Pa de Cotó comenzó en diciembre de 2023 y hasta hacerse con una cartera de clientes, como ocurre en casi todos los casos, Benítez y Pons empezaron regalando pan a amigos. Pasado un tiempo, llegó el momento de monetizar no sin antes darse a conocer en ferias y mercados locales, y ahora producen unos 250 productos semanales entre hogazas, magdalenas, cookies y bizcochos. “Tenemos un formulario de pedido y un listado de clientes en WhatsApp. Creamos un mensaje de difusión y cada domingo reciben la notificación para hacer pedido hasta el lunes por la noche. Descargamos en un Excel los pedidos que hay que producir y se ajustan las cantidades conforme a eso. Todo lo que se fabrica está vendido de antemano”, detalla Pons, sobre el funcionamiento. La entrega se hace a domicilio. “Tendríamos capacidad para aumentar la producción porque cada semana entra algún cliente nuevo, pero ya no hacemos promoción. Vamos a intentar dedicarnos a algo en lo que seamos autosuficientes”, añade. Tanto él, como su pareja —de profesión masajista y esteticista— viven del negocio.

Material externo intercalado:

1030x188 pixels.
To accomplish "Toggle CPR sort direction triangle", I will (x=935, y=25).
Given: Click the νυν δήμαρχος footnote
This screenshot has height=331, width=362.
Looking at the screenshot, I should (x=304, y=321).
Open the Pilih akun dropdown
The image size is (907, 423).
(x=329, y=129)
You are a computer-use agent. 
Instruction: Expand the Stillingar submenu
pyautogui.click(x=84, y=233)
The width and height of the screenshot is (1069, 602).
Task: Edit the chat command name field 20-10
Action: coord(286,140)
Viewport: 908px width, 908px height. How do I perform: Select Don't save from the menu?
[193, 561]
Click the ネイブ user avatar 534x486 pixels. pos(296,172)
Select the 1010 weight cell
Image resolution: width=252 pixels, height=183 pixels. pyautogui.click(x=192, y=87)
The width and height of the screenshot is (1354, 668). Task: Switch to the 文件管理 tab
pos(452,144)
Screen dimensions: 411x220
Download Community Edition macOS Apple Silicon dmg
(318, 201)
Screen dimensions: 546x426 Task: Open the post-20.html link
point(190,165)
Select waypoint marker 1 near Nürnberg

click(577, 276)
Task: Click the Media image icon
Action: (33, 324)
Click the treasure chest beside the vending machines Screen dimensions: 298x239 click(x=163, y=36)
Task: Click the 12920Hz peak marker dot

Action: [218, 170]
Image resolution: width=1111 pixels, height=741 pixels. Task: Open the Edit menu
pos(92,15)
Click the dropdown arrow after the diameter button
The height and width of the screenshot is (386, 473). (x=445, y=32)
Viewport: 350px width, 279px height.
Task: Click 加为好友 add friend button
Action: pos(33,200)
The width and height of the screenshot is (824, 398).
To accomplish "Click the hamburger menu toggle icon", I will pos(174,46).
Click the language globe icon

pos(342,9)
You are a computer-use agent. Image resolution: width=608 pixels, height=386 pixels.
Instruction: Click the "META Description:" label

Un ejemplo en la campiña francesa
En La Meyfrenie, a dos horas de Burdeos en coche y en la región francesa de Aquitania, Adrià Rodríguez ejerce de panadero domesticando a diario un horno a leña del siglo XIX. Es la principal peculiaridad de La Folle Farine, la micropanadería que puso en marcha gracias a la divulgación de Juan Manuel Rodríguez de su proyecto Panhabla. Solo preparar el horneado le lleva alrededor de tres horas cada mañana, por lo que intenta optimizar su tiempo y recursos lo máximo posible. Trabaja solo y tiene capacidad para producir entre 70 y 75 panes. “Con una horneada a nivel económico el sueldo es muy justo, pero dos requieren mucho tiempo: tres horas y media para calentar y luego toda la parte de la preparación, producción, limpieza, contabilidad... es un caso muy particular”, comenta al teléfono, este diplomado en Turismo y Lenguas y Literatura Moderna que se topó con el mundo de las masas y harinas en pandemia.
Nacido en Barcelona, Rodríguez no esconde que le da vueltas a dar un paso más en su pequeño negocio, pero por ahora, y al contrario de las micropanaderías que funcionan bajo pedido, vende los panes que elabora —100% masa madre y con harinas ecológicas molidas a la piedra—, en el mercado de Verteillac que se celebra cada sábado. En su caso, no lo tiene fácil. Lo achaca a su ubicación, en una zona muy rural, donde llamar la atención de la población local “es muy complicado”. Eso sí, no se arrepiente.